Replay is much quicker with the slide remote, each one will almost always execute individually.


----------



## moyekj (Jan 24, 2006)

Through the telnet interface the 30s skip is no faster than using IR remote as well. Plus you can see the yellow light on the Premiere light up before the frozen frame appears on TV. The problem looks to be intrinsic to the decoder, not the interface to the command. As was pointed out only hope is that a firmware/software change can fix it as was the case with S3/THD platforms. Here's most relevant past thread for this issue on S3 platforms:
Did 9.1 Screw Up Your "30 Second Skip" and "Instant Replay"?
i.e. It was "broken" starting with 9.1 (October 2007 time frame) and fixed with 9.4 (October 2008 time frame).


----------



## moyekj (Jan 24, 2006)

FYI, I confirmed the same issue happens with H.264 playback as well, so it's not just mpeg2 playback this is confined to.


----------



## ben2e (Feb 14, 2003)

But it's super annoying. By now the Premiere is hardly brand new and such a marginal improvement over the S3 that this shortcoming really stinks. The biggest benefit for me is the fact that Comcast doesn't charge me $8/month for the 2nd cable card. This leaves me wishing I just paid up for a larger drive. 

I'll remain hopeful for a fix but skeptical that this is just caving in to advertisers.


----------



## jbcheshire (Jun 6, 2006)

This has got to be one of the worst things about the "new" Premiere unit!! It is very frustrating to wait while you skip through the commercials.. I have experienced about every issue people have been talking about on the Premiere unit. I am getting close to returning the stupid thing and buying an s3 HD unit...


----------



## rage777 (Aug 19, 2006)

jbcheshire said:


> This has got to be one of the worst things about the "new" Premiere unit!! It is very frustrating to wait while you skip through the commercials.. I have experienced about every issue people have been talking about on the Premiere unit. I am getting close to returning the stupid thing and buying an s3 HD unit...


I'm confused. Are you talking about the 30 sec skip or the 30 sec scan? They are two completely different things. The 30 sec scan comes by default on the Premiere, and the 30 sec skip comes by default on all the other Tivos. If you are watching the commercials in fast forward mode, then you are in the 30 sec scan mode. Change it to the 30 sec skip mode if you don't like it.


----------



## aaronwt (Jan 31, 2002)

the 30 second skip has to be enabled by a back door code in the S3 models.

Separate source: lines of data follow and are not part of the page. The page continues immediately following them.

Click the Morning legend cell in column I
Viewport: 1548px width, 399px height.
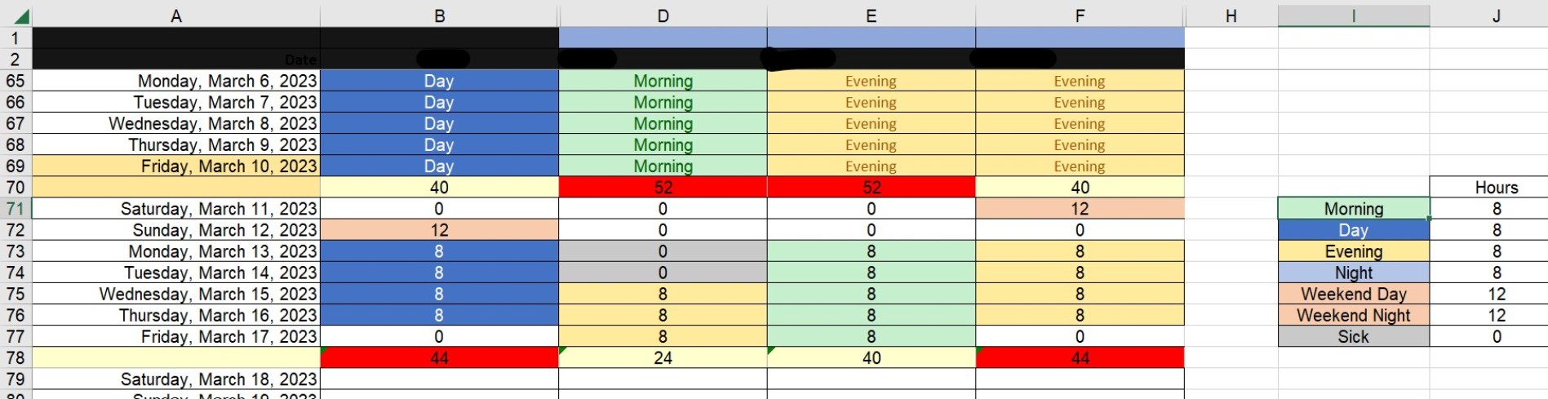click(1354, 209)
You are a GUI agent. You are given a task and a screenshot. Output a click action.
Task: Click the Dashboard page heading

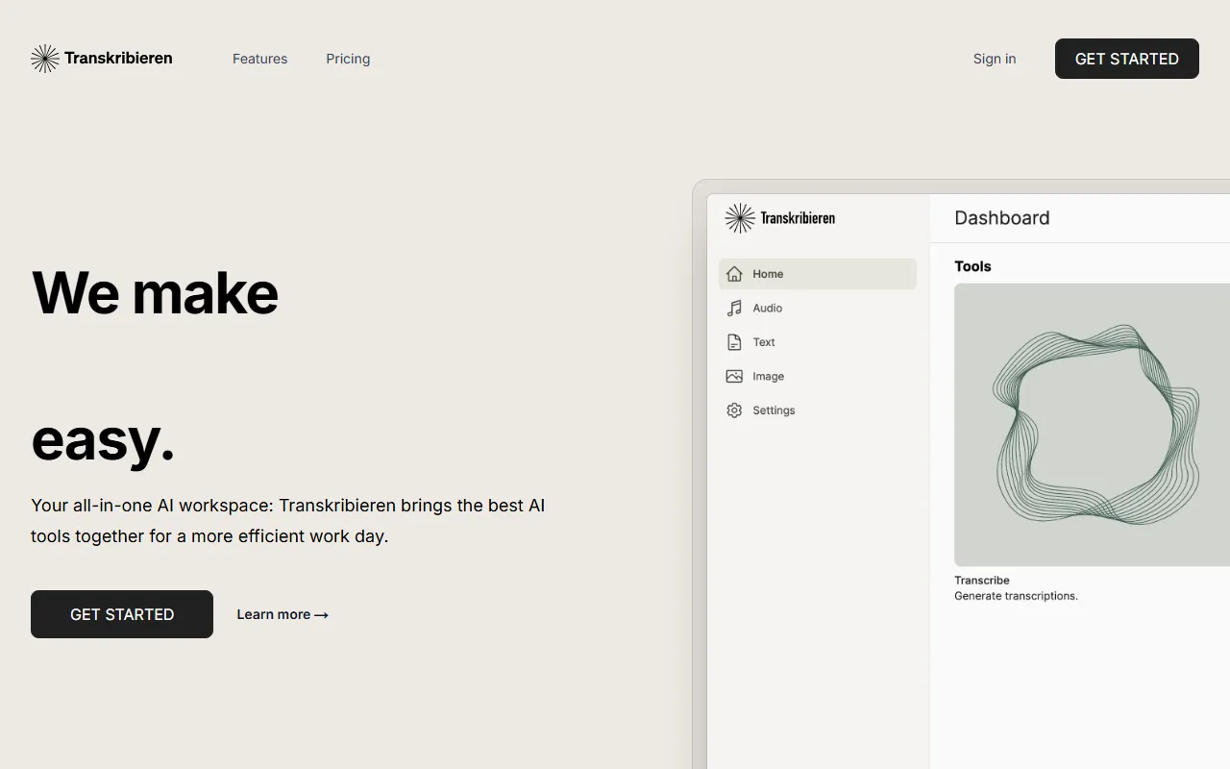pyautogui.click(x=1001, y=218)
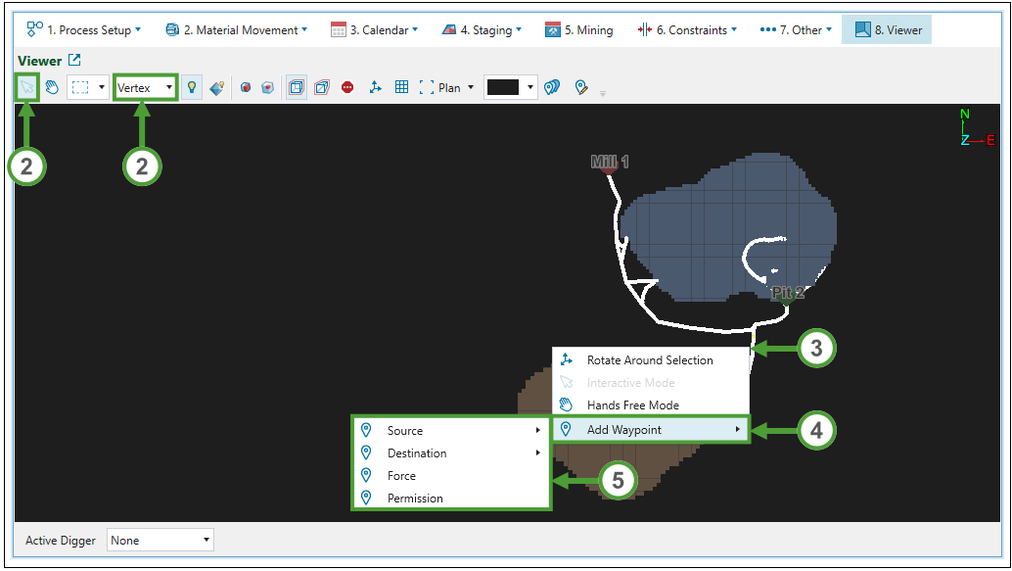Click the red stop-sign icon in toolbar
Viewport: 1012px width, 571px height.
coord(347,87)
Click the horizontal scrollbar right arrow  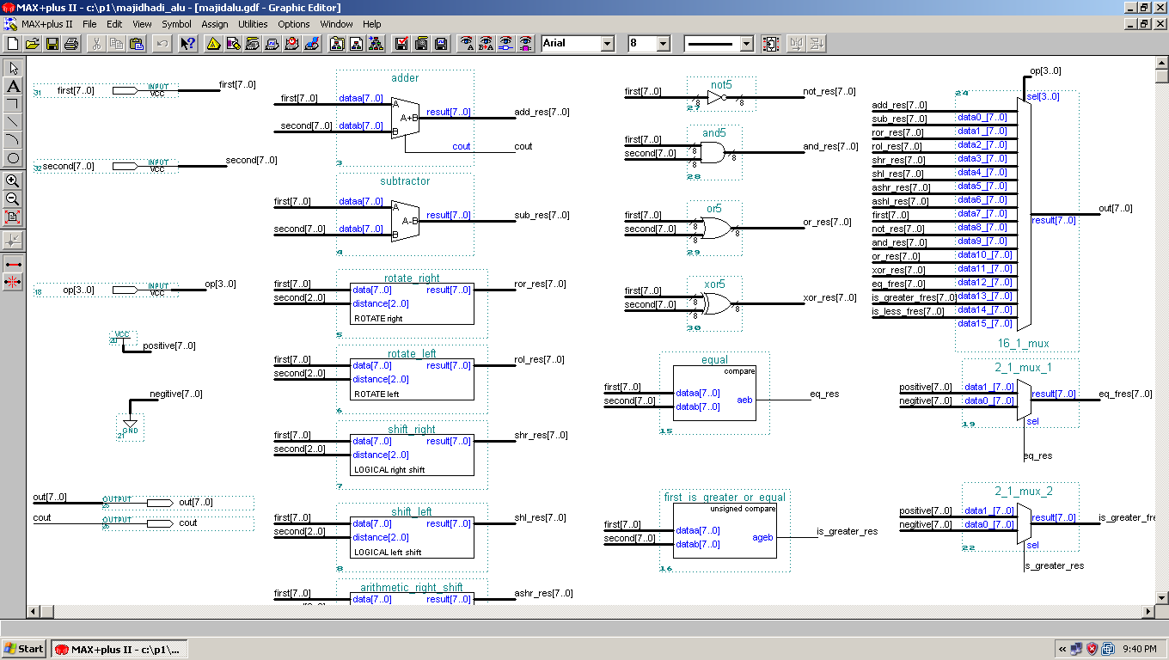(1148, 611)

I thought I would not like the 30 second scan before getting the Premiere since I was so used to the 30 second skip with my S3 units. But I find that I like the 30 second scan much better. it shows me how much time it will scan over and I'm able to see the content which allows me to stop if I want to see something. Now after using the 30 scan for six months with my Premieres, I find i don't like the 30 second skip at all when I use it on my girlfriends S3 boxes.

one more reason why I like the Premiere boxes so much better than any of the Previous TiVos I've owned.


----------



## jbcheshire (Jun 6, 2006)

I was talking about the "scan" method. So you can do enable the 30-second skip on the Premiere units too? I read the posts above and I am not for sure how they are doing this backdoor/hack method, can someone explain or point me to the thread that has the instructions??.. Thanks!!


----------



## moyekj (Jan 24, 2006)

jbcheshire said:


> I was talking about the "scan" method. So you can do enable the 30-second skip on the Premiere units too? I read the posts above and I am not for sure how they are doing this backdoor/hack method, can someone explain or point me to the thread that has the instructions??.. Thanks!!

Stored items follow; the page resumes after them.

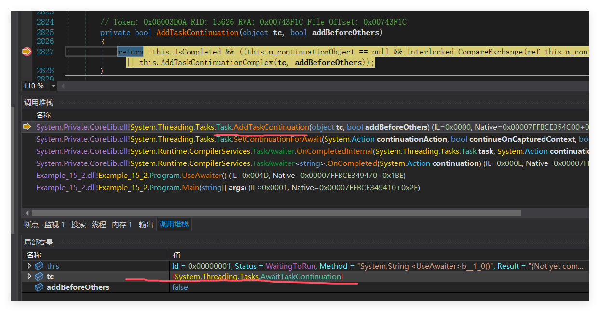Click the 值 column header in locals

click(x=177, y=255)
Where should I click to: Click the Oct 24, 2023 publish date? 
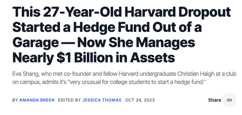140,100
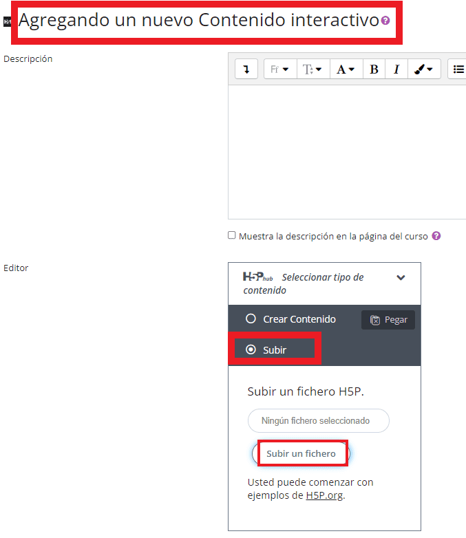
Task: Toggle bold text formatting
Action: coord(374,69)
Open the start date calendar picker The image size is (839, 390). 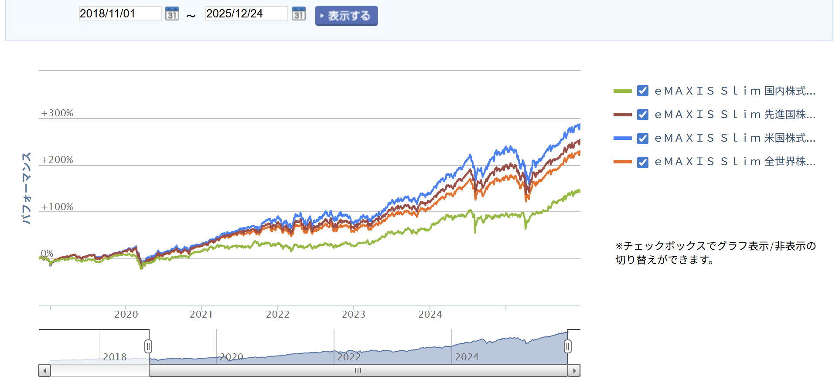coord(172,14)
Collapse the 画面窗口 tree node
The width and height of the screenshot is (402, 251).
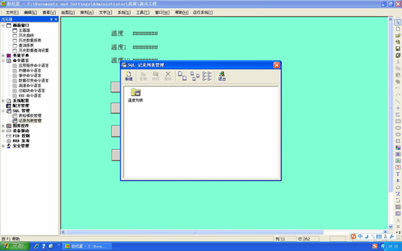click(3, 25)
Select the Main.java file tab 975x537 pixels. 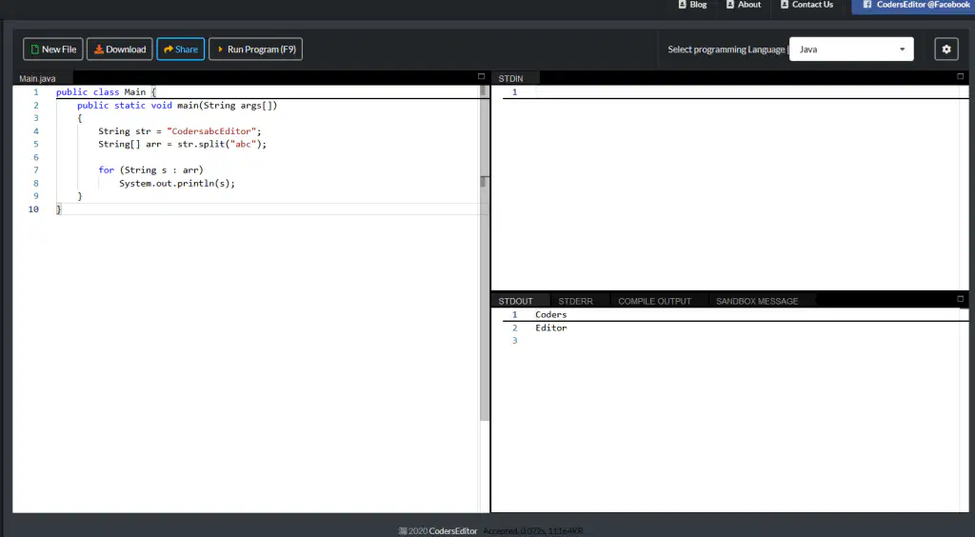37,78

You enable traditional 30 sec skip same way as always, though with the "pause advertisement" there's an extra step.
1. Start playback of a previously recorded show
2. Click on pause and then down arrow to get rid of the pause advertisement banner
3. Resume play and press clear to clear any banners
4. Now enter following sequence with remote:
Select-Play-Select-3-0-Select

Traditional 30 sec skip should now be enabled, but on Premiere units it has the annoying delay between rapid consecutive skips as detailed in this thread.

I tried the 30 sec scan for a little when I first got Premiere and found it absolutely terrible. If one thinks the "broken" 30 sec skip is too slow the scan method in comparison is ridiculously slow. I for one don't want to have any glimpse of commercials if possible when skipping them - might as well use FF if you do want to see them, and essentially 30 sec scan is just a 30x FF with controlled skip time. Disabling HDUI and the 30 sec scan are essential for Premiere to become tolerable, but even then there are issues with SDUI still such as this one and the remote control freezes that several others have reported having problem with as well. Throw in lack of OLED display and missing extra analog audio outputs useful for Slingbox connection and I'm pretty disappointed with the Premiere even though I got one for $95.


----------



## volfan615 (Sep 15, 2010)

moyekj said:


> You enable traditional 30 sec skip same way as always, though with the "pause advertisement" there's an extra step.
> 1. Start playback of a previously recorded show
> 2. Click on pause and then down arrow to get rid of the pause advertisement banner
> 3. Resume play and press clear to clear any banners
> ...


This does not work on my PXL.


----------



## ben2e (Feb 14, 2003)

rage777 said:


> I'm confused. Are you talking about the 30 sec skip or the 30 sec scan? They are two completely different things. The 30 sec scan comes by default on the Premiere, and the 30 sec skip comes by default on all the other Tivos. If you are watching the commercials in fast forward mode, then you are in the 30 sec scan mode. Change it to the 30 sec skip mode if you don't like it.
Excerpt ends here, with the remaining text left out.